— start of Source text —

# Vehicle Loan Prediction Machine Learning Model

# Chapter 7 - Random Forest

### Recap and Load
- As always, let's begin by importing our libraries and loading the data
- Notice that we are importing RandomForestClassifier from sklearn.ensemble

*Throughout this chapter you may see slightly different results to those on the demo videos. The outputs vary due to the random nature of the random forest algorithm but they should be similar to those in the videos*

*Some of the models we will build here are a bit more complex, if you are running into memory related issues try and free up memory by closing down any programs that you do not need to complete the chapter*

In [None]:
import pandas as pd
import matplotlib.pyplot as plt
import numpy as np
import seaborn as sns
from sklearn.ensemble import RandomForestClassifier
from sklearn.model_selection import train_test_split
from sklearn.metrics import confusion_matrix, f1_score, accuracy_score, recall_score, roc_curve, auc, precision_score, plot_confusion_matrix

In [None]:
loan_df = pd.read_csv('../data/vehicle_loans_feat.csv', index_col='UNIQUEID')

Just like we did for Logistic Regression let's convert our categorical variables to the 'category' data type

In [None]:
#convert to category

Now we can bring the plot_roc_curve and eval_model functions we defined in chapter 6

In [None]:
#get plot roc curve

In [None]:
#get eval models


## Lesson 1 - Building The Forest

In this lesson, we will use the [RandomForestClassifier](https://scikit-learn.org/stable/modules/generated/sklearn.ensemble.RandomForestClassifier.html) from sklearn to build a Random Forest model for our data


### EXERCISE 

- We seem to be duplicating the code for creating training/test sets and dummy variables 
- Fill in the function definition below to take in a data frame, create dummy variables and split the data into train/test sets 
- The return statement has been filled out for you

### SOLUTION

In [None]:
def encode_and_split(loan_df):
    #type solution here

    return x_train, x_test, y_train, y_test

Now let's test our new function and create a training and test set for RandomForest, this time using the full set of features 

In [None]:
#run encode and split

In [None]:
#get training shape

In [None]:
#get testing shape

In [None]:
#check class distribution

Ok great, looks like we have a train and test set with the class distribution we want

### EXERCISE 

- Use [RandomForestClassifier](https://scikit-learn.org/stable/modules/generated/sklearn.ensemble.RandomForestClassifier.html) to train and evaluate a Random Forest Model
- HINT: The model can be trained using the [fit](https://scikit-learn.org/stable/modules/generated/sklearn.ensemble.RandomForestClassifier.html#sklearn.ensemble.RandomForestClassifier.fit) function

### SOLUTION

In [None]:
#type solution here

Let's take a minute to interpret these results 

### Accuracy 

- ~78% similar to the simple logistic regression model we built already

### Precision 

- 39% better than simple logistic Regression which had ~33% 
- More of the instances we classified as defaults actually were defaults 
- However, most of the instances we classify as defaults are actually not defaults

### Recall 

- Recall has increased dramatically, from 0.03% to 4.5%!

— end of Source text —
— start of Source excerpt —

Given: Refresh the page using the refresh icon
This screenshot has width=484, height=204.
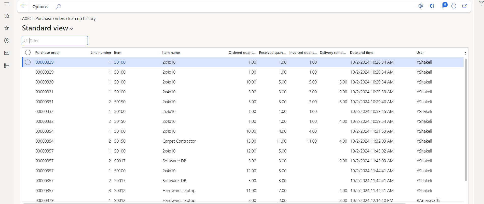Looking at the screenshot, I should point(454,6).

— end of Source excerpt —

What you have to do: Copy out the stretch of the random forest notebook above from "- ~78% similar" through "0.03% to 4.5%!", word for word.

Task answer:
- ~78% similar to the simple logistic regression model we built already

### Precision 

- 39% better than simple logistic Regression which had ~33% 
- More of the instances we classified as defaults actually were defaults 
- However, most of the instances we classify as defaults are actually not defaults

### Recall 

- Recall has increased dramatically, from 0.03% to 4.5%!